Health and safety is one of the most important internal aspects of running a successful business, whatever its specialty or industry. Safe employees are productive and satisfied employees, while workplace injuries present unique financial risks in the form of lawsuits or legal penalty. But what do you need to understand about workplace health and safety?
Essential Understandings for Workplace Health and Safety
The importance of workplace health and safety cannot be overstated – not just from a moral standpoint, but also from a legal one. There are two key federal bodies that govern workplace safety and hazard prevention: the CDC’s NIOSH (National Institute for Occupational Safety and Health) and the Department of Labor’s OSHA (Occupational Safety and Health Administration). The former is responsible for research into work-related health and safety risks, with the latter a regulatory body that enforces legal compliance.
Between them, numerous regulatory frameworks are provided that not only ensure proper workplace approaches to employee safety, but also provide routes to proper legal compliance with safety directives regarding a wide variety of individual systems and procedures. OSHA violations carry with them severe financial penalties – and even custodial sentences for repeated and willful offences.
Risk Assessment
It is well-demonstrated, then, that health and safety is a serious matter for workplaces to engage with directly. While the pressure may be high for businesses to ensure worker health and safety effectively, there is comprehensive documentation available on how to effectively approach hazard prevention.
One of the primary routes to properly identifying workplace hazards comes in the form of the risk assessment. A risk assessment involves touring your workplace and identifying individual risks according to OSHA guidelines. Each potential risk is evaluated for level of danger to workers, with potential solutions highlighted and an individual named as responsible for overseeing new safety measures – ensuring accountability.
Active Interventions
Of course, practical changes to your workplace environment may be minimal depending on its nature. Power plants and workshops are home to more hazards than the average administrative office, for example. But this does not render office environments free of risk.
For example, trailing cables under and between desks are significant trip hazards, raising the possibility of entanglement and fall injury in workers.
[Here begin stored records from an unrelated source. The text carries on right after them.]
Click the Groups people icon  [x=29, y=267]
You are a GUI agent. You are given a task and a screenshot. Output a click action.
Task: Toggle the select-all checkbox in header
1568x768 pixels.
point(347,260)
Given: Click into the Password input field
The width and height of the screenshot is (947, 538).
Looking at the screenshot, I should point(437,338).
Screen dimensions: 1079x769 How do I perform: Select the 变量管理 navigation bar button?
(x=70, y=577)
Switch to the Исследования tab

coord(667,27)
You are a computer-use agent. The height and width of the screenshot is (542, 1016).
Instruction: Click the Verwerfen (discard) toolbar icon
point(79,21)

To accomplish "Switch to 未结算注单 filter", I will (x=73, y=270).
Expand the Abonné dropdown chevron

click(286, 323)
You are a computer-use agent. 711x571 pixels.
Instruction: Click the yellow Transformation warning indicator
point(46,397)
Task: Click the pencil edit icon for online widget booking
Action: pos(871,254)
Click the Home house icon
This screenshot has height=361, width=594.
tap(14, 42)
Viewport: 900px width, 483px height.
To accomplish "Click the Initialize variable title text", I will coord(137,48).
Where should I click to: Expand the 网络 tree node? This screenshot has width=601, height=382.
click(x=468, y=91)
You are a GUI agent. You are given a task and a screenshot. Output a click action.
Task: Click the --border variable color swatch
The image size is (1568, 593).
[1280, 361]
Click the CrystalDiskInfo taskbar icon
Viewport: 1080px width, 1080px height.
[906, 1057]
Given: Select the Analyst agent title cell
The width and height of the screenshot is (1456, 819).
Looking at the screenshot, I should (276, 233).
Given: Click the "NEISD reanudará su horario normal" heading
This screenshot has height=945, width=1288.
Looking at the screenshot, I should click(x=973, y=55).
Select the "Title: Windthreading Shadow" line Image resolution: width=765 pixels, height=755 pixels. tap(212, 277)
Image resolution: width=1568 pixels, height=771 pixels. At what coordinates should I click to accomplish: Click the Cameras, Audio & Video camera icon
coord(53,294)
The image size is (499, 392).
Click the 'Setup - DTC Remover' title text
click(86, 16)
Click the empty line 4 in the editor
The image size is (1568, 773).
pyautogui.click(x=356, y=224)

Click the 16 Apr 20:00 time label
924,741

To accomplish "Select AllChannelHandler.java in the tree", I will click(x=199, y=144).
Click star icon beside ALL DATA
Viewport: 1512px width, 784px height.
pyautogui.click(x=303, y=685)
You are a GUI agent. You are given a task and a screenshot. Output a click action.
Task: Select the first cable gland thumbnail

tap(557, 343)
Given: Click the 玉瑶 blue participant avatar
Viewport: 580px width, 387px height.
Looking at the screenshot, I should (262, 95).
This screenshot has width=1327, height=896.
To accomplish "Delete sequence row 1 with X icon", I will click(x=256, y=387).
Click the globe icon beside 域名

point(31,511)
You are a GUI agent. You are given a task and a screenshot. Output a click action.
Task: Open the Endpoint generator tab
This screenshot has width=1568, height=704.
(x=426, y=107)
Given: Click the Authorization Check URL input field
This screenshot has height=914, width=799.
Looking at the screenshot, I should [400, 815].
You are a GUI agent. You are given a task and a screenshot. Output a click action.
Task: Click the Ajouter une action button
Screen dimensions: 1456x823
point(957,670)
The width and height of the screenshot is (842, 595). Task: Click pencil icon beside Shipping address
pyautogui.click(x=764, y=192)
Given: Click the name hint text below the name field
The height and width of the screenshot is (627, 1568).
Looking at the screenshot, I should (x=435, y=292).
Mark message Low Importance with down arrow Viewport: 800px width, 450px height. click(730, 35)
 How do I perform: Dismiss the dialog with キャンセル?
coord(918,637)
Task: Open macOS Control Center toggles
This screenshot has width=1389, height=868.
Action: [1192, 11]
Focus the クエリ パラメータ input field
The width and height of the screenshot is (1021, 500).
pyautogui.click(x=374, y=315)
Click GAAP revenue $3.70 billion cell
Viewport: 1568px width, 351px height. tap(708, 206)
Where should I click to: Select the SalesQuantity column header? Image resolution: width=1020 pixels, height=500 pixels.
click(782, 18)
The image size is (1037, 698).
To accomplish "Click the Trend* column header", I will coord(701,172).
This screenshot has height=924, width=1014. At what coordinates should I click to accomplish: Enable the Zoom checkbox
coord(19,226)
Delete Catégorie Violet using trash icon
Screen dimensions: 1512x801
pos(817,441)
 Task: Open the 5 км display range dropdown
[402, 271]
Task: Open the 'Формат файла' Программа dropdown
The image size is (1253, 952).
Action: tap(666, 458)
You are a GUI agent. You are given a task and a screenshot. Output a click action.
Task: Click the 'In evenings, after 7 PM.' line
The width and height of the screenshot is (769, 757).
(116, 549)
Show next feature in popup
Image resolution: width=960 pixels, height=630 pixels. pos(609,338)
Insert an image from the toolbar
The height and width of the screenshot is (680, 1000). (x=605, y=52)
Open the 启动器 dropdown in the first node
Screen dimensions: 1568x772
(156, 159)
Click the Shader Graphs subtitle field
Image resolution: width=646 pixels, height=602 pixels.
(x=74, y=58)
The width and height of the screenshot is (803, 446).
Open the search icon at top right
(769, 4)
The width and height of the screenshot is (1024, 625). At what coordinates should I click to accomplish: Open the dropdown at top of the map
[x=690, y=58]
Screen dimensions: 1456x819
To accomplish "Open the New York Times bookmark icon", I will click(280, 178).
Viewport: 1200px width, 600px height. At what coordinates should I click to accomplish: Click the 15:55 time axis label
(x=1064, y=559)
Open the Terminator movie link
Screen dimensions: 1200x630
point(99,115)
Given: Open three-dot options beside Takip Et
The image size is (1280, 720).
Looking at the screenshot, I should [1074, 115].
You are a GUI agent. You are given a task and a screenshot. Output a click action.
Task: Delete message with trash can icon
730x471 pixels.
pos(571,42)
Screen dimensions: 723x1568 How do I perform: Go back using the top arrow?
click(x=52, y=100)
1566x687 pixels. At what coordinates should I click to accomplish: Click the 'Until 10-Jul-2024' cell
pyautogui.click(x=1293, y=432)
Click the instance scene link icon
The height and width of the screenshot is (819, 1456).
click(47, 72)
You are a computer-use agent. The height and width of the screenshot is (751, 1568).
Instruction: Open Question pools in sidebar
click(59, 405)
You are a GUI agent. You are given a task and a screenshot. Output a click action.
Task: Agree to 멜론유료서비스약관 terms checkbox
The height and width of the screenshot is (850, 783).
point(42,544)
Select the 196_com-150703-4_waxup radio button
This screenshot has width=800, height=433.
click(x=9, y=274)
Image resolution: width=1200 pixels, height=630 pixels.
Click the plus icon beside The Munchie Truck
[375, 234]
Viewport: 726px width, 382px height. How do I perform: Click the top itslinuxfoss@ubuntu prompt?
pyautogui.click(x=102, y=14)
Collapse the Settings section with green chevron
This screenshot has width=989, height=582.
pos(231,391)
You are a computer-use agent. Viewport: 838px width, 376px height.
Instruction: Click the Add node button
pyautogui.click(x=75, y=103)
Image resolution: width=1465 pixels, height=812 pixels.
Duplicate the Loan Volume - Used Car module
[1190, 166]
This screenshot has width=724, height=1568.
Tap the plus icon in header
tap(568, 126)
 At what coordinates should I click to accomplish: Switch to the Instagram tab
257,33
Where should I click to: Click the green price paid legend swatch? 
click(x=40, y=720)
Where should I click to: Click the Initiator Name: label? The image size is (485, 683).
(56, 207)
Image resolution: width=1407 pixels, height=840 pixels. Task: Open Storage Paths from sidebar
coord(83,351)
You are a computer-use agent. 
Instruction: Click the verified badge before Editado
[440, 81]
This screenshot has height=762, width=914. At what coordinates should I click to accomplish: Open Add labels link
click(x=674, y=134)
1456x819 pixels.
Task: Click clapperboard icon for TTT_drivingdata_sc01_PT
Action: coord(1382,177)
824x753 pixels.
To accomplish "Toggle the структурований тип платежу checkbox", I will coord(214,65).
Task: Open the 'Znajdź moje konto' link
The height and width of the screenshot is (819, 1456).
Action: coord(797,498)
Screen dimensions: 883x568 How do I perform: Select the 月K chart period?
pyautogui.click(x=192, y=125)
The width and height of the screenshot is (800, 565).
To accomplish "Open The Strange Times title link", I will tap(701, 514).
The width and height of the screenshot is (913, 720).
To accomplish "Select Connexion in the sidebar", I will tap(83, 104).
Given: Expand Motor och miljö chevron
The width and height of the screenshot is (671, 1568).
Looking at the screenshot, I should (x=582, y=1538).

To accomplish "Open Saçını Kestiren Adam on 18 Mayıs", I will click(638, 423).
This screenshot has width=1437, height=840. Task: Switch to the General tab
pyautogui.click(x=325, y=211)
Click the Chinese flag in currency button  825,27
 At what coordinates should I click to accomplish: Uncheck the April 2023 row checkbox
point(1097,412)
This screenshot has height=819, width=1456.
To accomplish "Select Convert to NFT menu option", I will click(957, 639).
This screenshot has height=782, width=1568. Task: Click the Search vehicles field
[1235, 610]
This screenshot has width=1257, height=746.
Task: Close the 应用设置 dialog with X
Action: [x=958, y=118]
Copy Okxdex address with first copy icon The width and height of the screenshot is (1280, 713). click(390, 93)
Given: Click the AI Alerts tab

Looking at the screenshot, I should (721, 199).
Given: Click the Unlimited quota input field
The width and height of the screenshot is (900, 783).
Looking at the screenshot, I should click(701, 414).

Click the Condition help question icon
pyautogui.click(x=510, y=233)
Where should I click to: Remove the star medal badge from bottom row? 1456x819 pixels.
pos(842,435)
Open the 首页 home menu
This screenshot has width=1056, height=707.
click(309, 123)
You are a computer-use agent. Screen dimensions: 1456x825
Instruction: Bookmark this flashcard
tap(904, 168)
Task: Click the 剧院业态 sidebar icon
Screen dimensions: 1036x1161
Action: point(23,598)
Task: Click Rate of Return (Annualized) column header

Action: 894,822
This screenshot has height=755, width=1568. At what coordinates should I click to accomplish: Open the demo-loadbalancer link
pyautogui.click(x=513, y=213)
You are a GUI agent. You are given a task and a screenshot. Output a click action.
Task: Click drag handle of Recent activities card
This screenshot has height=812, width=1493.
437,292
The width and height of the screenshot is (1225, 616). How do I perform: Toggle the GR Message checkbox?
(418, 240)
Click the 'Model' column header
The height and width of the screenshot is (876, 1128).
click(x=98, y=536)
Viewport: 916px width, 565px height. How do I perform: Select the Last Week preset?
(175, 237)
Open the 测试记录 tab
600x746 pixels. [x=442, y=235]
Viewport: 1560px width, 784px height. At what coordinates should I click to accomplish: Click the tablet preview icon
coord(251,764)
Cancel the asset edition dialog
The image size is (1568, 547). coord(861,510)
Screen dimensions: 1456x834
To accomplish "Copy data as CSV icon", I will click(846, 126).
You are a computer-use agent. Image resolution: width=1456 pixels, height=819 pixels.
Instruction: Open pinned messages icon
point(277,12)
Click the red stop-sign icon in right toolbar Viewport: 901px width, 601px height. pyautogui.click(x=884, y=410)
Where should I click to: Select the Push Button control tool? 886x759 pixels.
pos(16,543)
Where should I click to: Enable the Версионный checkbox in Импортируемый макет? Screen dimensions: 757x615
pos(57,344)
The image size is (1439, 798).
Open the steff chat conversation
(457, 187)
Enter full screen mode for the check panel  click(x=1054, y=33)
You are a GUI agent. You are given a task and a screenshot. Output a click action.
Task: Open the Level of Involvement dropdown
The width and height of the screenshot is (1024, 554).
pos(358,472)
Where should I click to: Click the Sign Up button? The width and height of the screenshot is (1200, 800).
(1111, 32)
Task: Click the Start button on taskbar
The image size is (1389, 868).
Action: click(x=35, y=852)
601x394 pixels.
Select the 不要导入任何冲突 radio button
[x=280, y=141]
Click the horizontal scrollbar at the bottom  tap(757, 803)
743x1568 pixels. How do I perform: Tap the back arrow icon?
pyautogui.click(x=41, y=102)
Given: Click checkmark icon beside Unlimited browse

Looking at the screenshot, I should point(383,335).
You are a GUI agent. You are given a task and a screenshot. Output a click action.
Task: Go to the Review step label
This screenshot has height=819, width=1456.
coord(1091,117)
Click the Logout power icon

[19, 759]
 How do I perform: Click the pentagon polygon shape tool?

Risks can also arise with regard to worker behaviors. An office worker with little experience lifting heavy objects might run the risk of injuring themselves attempting to lift boxes. Here, the implementation of training and workplace lifting procedures would limit this likelihood.
In general, health and safety interventions exist on a scale known as the Hierarchy of Controls. This hierarchy recognizes the relative safety of certain interventions, with complete elimination of a hazard from the environment the safest approach. The least safe, last-resort option is the provision of personal protective equipment; this is because the employee is engaging directly with the hazard.